When I was in in India in 2007, I visited the Corbett Tiger Reserve at the foot of the Himalayas in the Nainital district of Uttarkhand.  Since then I have become a fan of Jim Corbett’s fine and thrilling books–Man-Eaters of Kumaon, The Man-eating Leopard of Rudraprayag, The Temple Tiger. I like to read them out loud, at night, to my husband. Here’s an excerpt from Man-Eaters...

COBRA IN THE BATHROOM

“One night after my servant had gone into the kitchen I took a small hand-lamp off the dressing table, went into the bathroom, and there placed it on a low wall, six-inches high and nine inches wide, which ran half-way cross the room. Then I turned and bolted the door, which like most doors in India sagged on its hinges and would not remain shut unless bolted.  I had spent most of the day on the coal platform so did not spare the soap, and with a lather on my head and face that did credit to the manufacturers I opened my eyes to replace the soap on the bath mat, and to my horror, saw the head of a snake projecting up over the end of the bath and within a few inches of my toes.  My movements while soaping my head and splashing the water about had evidently annoyed the snake, a big cobra, for its hood was expanded and its long forked tongue was flicking in and out of its wide-looking mouth. The right thing for me to have done would have been to keep my hands moving, draw my feet away from the snake, and moving very slowly stand up and step backwards to the door behind me, keeping my eyes on the snake all the time. But what I very foolishly did was to grab the sides of the bath and stand up and step backwards, all in one movement, on to the low wall..  On this cemented wall my foot slipped, and while trying to regain my balance a stream of water ran off my elbow on to the wick of the lamp and extinguished it, plunging the room in pitch darkness. So here i was shut in a small dark room with one of the most deadly snakes in India.  One step to the left or one step to the rear would have taken me to either of the two doors, but not knowing where the snake was I was frightened to move for feat of putting  my bare foot on it. Moreover, both doors were bolted at the bottom, and even if I avoided stepping on the snake I should have to feel about for the bolts where the snake, in his efforts to get out of the room, was most likely to be.

“The servants quarters were in a corner of the compound fifty yards away on the dining-room side of the house, so shouting to them would be of no avail, and my only hope of rescue was that my servant would get tired of waiting for me to call to dinner, or that a friend would come to see me, and I devoutly hoped this would happen before the cobra bit me. The fact that the cobra was as much trapped as I was in no way comforted me, for only a few days previously one of my men had a similar experience. He had gone into his house in the early afternoon in order to put away the wages I had just paid him. While he was opening the box he heard a hiss behind him, and turning round saw a cobra advancing towards him from the direction of the open door. Backing against the wall behind him, for there was only one door to the room, the unfortunate man had tried to fend off the cobra with his hands, and while doing so was bitten twelve times on the hands and on the legs. Neighbors heard his cries and came to his rescue, but he died a few minutes later.

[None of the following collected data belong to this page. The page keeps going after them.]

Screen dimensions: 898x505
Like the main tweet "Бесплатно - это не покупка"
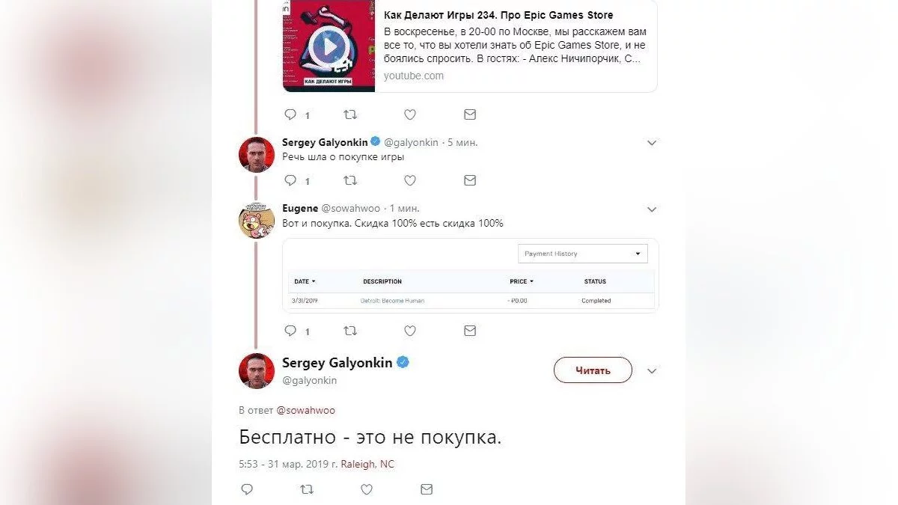367,489
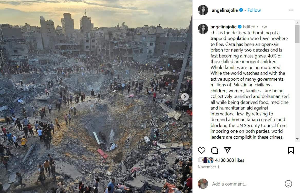
Task: Open angelinajolie username in the caption
Action: click(223, 27)
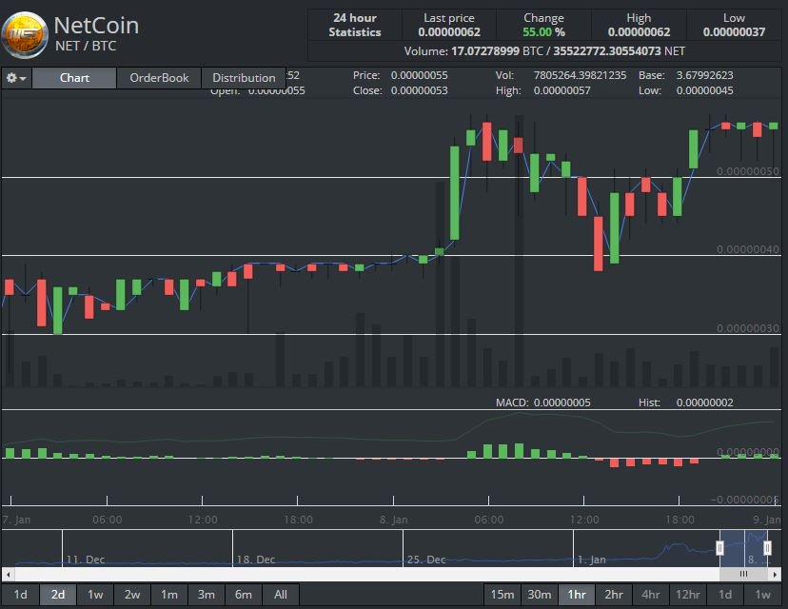Image resolution: width=788 pixels, height=609 pixels.
Task: Expand the dropdown arrow beside the gear icon
Action: (x=22, y=77)
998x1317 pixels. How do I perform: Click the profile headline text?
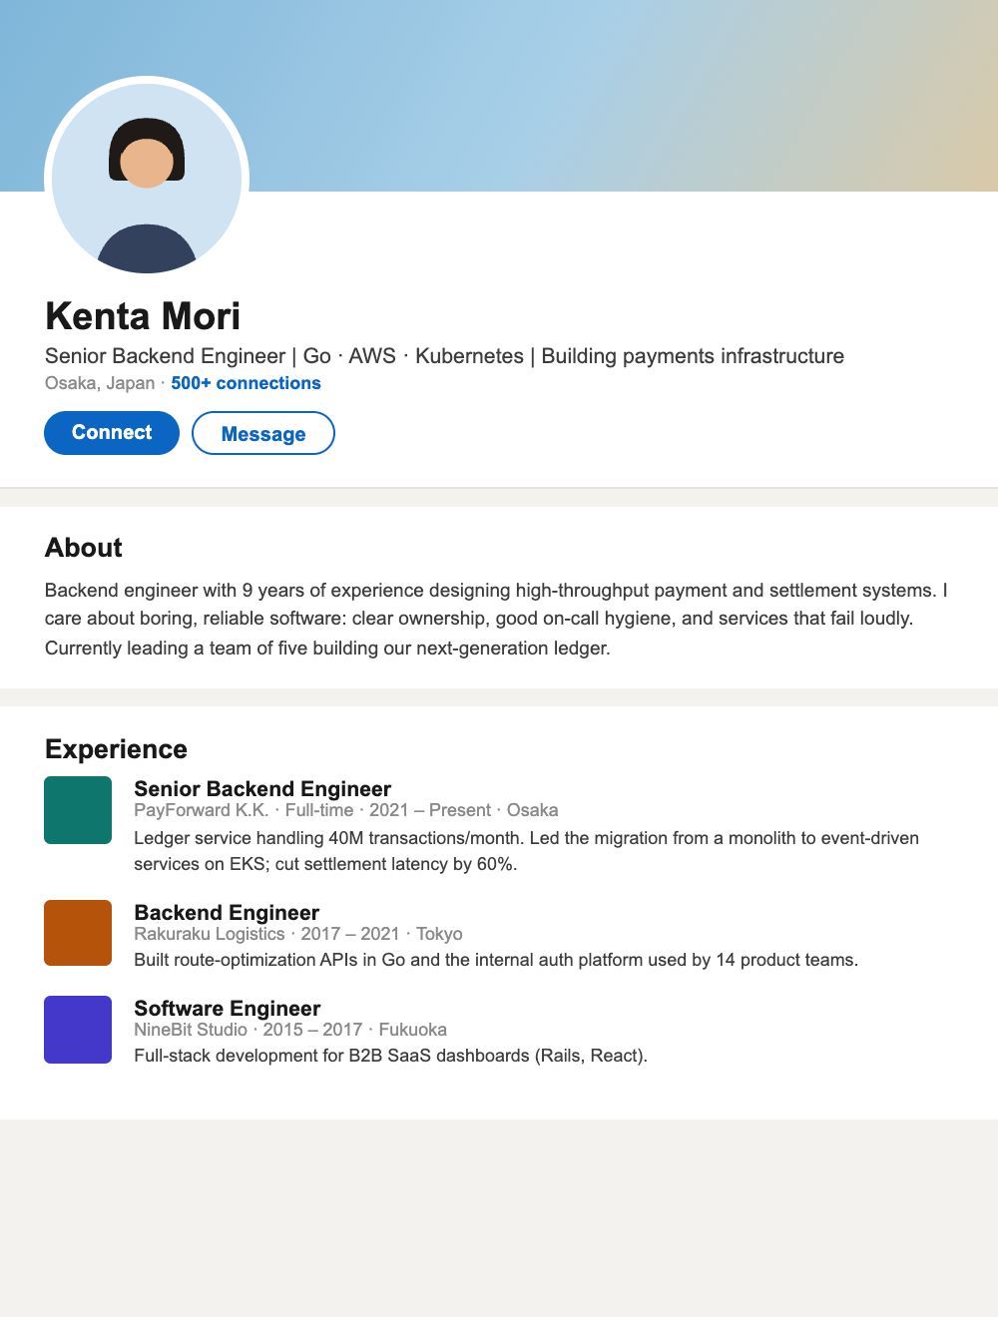(444, 356)
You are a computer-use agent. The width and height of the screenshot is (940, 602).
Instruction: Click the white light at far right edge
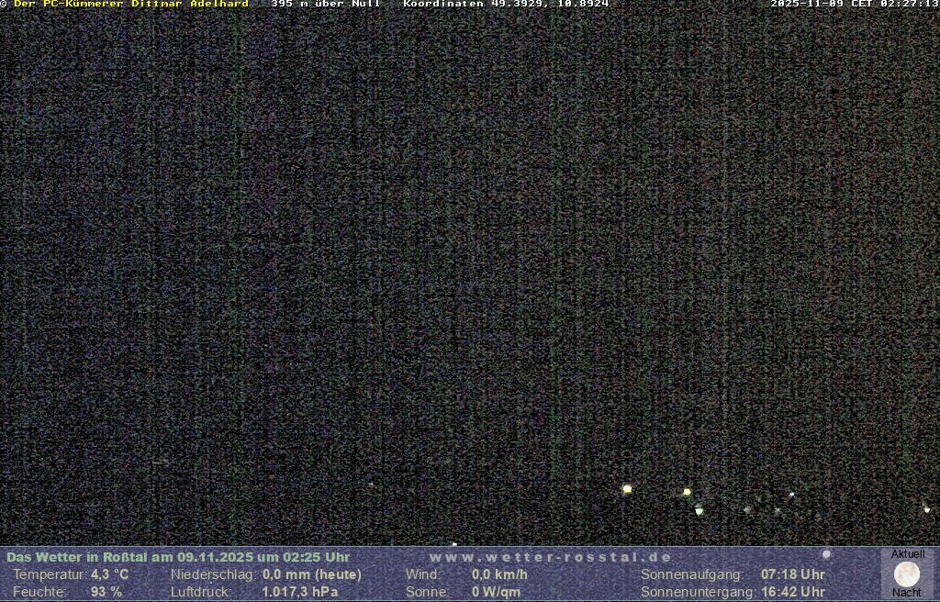point(926,508)
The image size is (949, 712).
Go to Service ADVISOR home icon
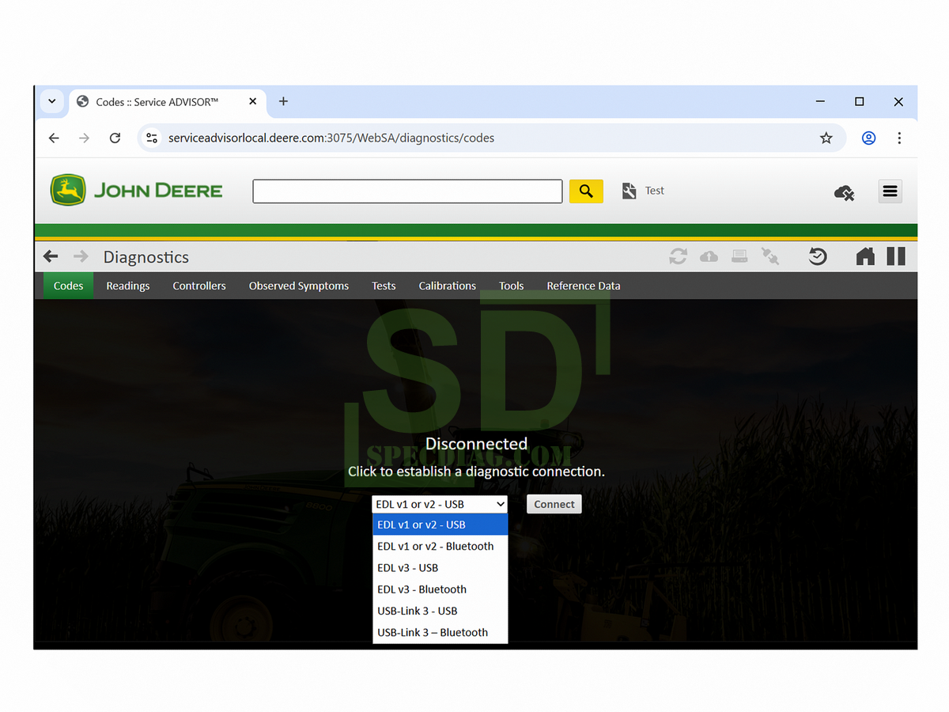(x=865, y=256)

“I learnt that night that small things can be more nerve racking and terrifying that big happenings. every drop of water that trickled down my legs was converted in my imagination into the long forked tongue of the cobra licking my bare skin, a prelude to the burying of  his fangs in my flesh.

“How long I remained in the room with the cobra I cannot say. My servant said later that it was only half an hour, and no sound has ever been more welcome to me than the sounds I heard as my servant laid the table for dinner. I called him to the bathroom door, told him of my predicament, and instructed him to fetch a lantern and a ladder. After a long wait I heard the babel of voice, followed by the scraping of the ladder against the outer wall of the house. When the lantern had been lifted to the window, ten feet above the ground, it did not illuminate the room , so I told the man who was holding it to break a pane of glass and pass the lantern through the opening…..feeling that the cobra was behind me, I turned my head and saw it lying at the bottom of the bedroom door two feet away. Leaning forward very slowly, I picked up the heavy (wooden) bath mat, raised it high and let if fall as the cobra was sliding over the floor towards me  Fortunately I judged my aim accurately and the bath mat crashed down on the cobra’s neck six inches from its head. As it bit at the wood and lashed about with its tail I took hasty stride to the veranda door and in a moment was outside among a crowd of men, armed with sticks and carrying lanterns for word had got round to the railway quarters that I was having a life-and-death struggle with a big snake in a locked room. “

Jim Corbett’s India, Oxford University Press, 1978.